WHAT TO DO »
In the rows below, replace every "Screen dimensions" with "Display size" and give all the rows again with nothing else changed.

[Begin MATERIAL]

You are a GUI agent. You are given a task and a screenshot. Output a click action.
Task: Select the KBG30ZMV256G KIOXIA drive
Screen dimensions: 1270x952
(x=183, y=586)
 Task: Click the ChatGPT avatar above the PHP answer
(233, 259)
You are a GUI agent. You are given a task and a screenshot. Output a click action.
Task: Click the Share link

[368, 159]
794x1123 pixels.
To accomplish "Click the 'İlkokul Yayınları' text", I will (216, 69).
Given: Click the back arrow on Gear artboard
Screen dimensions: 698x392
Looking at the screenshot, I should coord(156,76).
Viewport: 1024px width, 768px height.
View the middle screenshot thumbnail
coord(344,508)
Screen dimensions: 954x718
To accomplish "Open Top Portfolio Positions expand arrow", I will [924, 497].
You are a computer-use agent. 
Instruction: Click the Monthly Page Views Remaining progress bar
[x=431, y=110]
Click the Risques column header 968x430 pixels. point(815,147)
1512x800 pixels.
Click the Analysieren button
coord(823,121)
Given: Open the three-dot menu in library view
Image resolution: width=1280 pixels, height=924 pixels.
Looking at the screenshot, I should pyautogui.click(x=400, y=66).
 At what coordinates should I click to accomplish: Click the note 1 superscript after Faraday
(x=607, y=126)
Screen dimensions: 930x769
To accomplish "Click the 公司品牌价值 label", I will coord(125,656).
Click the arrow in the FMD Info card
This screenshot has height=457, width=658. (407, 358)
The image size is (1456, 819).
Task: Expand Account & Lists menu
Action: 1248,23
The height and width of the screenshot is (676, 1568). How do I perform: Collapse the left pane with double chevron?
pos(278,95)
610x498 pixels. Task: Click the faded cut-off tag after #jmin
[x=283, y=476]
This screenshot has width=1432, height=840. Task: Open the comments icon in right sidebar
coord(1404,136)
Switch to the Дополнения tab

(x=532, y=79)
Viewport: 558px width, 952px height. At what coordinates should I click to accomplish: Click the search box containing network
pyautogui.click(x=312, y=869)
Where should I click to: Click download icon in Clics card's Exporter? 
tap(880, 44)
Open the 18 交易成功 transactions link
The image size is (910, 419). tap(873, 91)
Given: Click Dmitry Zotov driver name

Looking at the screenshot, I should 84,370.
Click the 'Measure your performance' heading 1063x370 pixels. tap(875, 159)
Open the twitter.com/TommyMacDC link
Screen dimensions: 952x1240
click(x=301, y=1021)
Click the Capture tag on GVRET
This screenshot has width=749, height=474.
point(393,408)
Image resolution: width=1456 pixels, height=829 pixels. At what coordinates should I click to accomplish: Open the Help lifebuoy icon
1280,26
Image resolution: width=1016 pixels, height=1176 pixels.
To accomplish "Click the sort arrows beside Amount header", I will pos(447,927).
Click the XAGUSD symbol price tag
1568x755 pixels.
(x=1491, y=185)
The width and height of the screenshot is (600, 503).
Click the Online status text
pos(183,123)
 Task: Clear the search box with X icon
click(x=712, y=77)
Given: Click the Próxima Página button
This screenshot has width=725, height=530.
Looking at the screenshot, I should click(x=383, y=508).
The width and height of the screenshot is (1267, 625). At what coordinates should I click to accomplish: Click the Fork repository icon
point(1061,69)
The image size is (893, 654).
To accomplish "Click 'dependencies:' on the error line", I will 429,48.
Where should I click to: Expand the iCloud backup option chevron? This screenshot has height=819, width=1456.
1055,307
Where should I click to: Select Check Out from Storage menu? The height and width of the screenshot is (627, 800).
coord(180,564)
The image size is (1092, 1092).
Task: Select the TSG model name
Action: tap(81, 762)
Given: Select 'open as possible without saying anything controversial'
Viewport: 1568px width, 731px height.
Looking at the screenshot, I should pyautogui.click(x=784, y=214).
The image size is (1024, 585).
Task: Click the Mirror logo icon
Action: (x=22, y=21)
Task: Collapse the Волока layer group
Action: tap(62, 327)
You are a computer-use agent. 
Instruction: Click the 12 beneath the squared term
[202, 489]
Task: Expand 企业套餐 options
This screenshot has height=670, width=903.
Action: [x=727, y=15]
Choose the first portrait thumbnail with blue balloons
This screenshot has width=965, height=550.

[End MATERIAL]

PROBLEM SOLUTION »
You are a GUI agent. You are given a task and a screenshot. Output a click action.
Task: Select the KBG30ZMV256G KIOXIA drive
Display size: 1270x952
(x=183, y=586)
 Task: Click the ChatGPT avatar above the PHP answer
(233, 259)
You are a GUI agent. You are given a task and a screenshot. Output a click action.
Task: Click the Share link

[368, 159]
794x1123 pixels.
To accomplish "Click the 'İlkokul Yayınları' text", I will (216, 69).
Given: Click the back arrow on Gear artboard
Display size: 698x392
Looking at the screenshot, I should coord(156,76).
Viewport: 1024px width, 768px height.
View the middle screenshot thumbnail
coord(344,508)
Display size: 954x718
To accomplish "Open Top Portfolio Positions expand arrow", I will [924, 497].
You are a computer-use agent. 
Instruction: Click the Monthly Page Views Remaining progress bar
[x=431, y=110]
Click the Risques column header 968x430 pixels. point(815,147)
1512x800 pixels.
Click the Analysieren button
coord(823,121)
Given: Open the three-dot menu in library view
Image resolution: width=1280 pixels, height=924 pixels.
Looking at the screenshot, I should pyautogui.click(x=400, y=66).
 At what coordinates should I click to accomplish: Click the note 1 superscript after Faraday
(x=607, y=126)
Display size: 930x769
To accomplish "Click the 公司品牌价值 label", I will coord(125,656).
Click the arrow in the FMD Info card
This screenshot has height=457, width=658. (407, 358)
The image size is (1456, 819).
Task: Expand Account & Lists menu
Action: 1248,23
The height and width of the screenshot is (676, 1568). How do I perform: Collapse the left pane with double chevron?
pos(278,95)
610x498 pixels. Task: Click the faded cut-off tag after #jmin
[x=283, y=476]
This screenshot has width=1432, height=840. Task: Open the comments icon in right sidebar
coord(1404,136)
Switch to the Дополнения tab

(x=532, y=79)
Viewport: 558px width, 952px height. At what coordinates should I click to accomplish: Click the search box containing network
pyautogui.click(x=312, y=869)
Where should I click to: Click download icon in Clics card's Exporter? 
tap(880, 44)
Open the 18 交易成功 transactions link
The image size is (910, 419). tap(873, 91)
Given: Click Dmitry Zotov driver name

Looking at the screenshot, I should 84,370.
Click the 'Measure your performance' heading 1063x370 pixels. tap(875, 159)
Open the twitter.com/TommyMacDC link
Display size: 952x1240
click(x=301, y=1021)
Click the Capture tag on GVRET
This screenshot has width=749, height=474.
point(393,408)
Image resolution: width=1456 pixels, height=829 pixels. At what coordinates should I click to accomplish: Open the Help lifebuoy icon
1280,26
Image resolution: width=1016 pixels, height=1176 pixels.
To accomplish "Click the sort arrows beside Amount header", I will pos(447,927).
Click the XAGUSD symbol price tag
1568x755 pixels.
(x=1491, y=185)
The width and height of the screenshot is (600, 503).
Click the Online status text
pos(183,123)
 Task: Clear the search box with X icon
click(x=712, y=77)
Given: Click the Próxima Página button
This screenshot has width=725, height=530.
Looking at the screenshot, I should click(x=383, y=508).
The width and height of the screenshot is (1267, 625). At what coordinates should I click to accomplish: Click the Fork repository icon
point(1061,69)
The image size is (893, 654).
To accomplish "Click 'dependencies:' on the error line", I will 429,48.
Where should I click to: Expand the iCloud backup option chevron? This screenshot has height=819, width=1456.
1055,307
Where should I click to: Select Check Out from Storage menu? The height and width of the screenshot is (627, 800).
coord(180,564)
The image size is (1092, 1092).
Task: Select the TSG model name
Action: tap(81, 762)
Given: Select 'open as possible without saying anything controversial'
Viewport: 1568px width, 731px height.
Looking at the screenshot, I should pyautogui.click(x=784, y=214).
The image size is (1024, 585).
Task: Click the Mirror logo icon
Action: (x=22, y=21)
Task: Collapse the Волока layer group
Action: tap(62, 327)
You are a computer-use agent. 
Instruction: Click the 12 beneath the squared term
[202, 489]
Task: Expand 企业套餐 options
This screenshot has height=670, width=903.
Action: [x=727, y=15]
Choose the first portrait thumbnail with blue balloons
This screenshot has width=965, height=550.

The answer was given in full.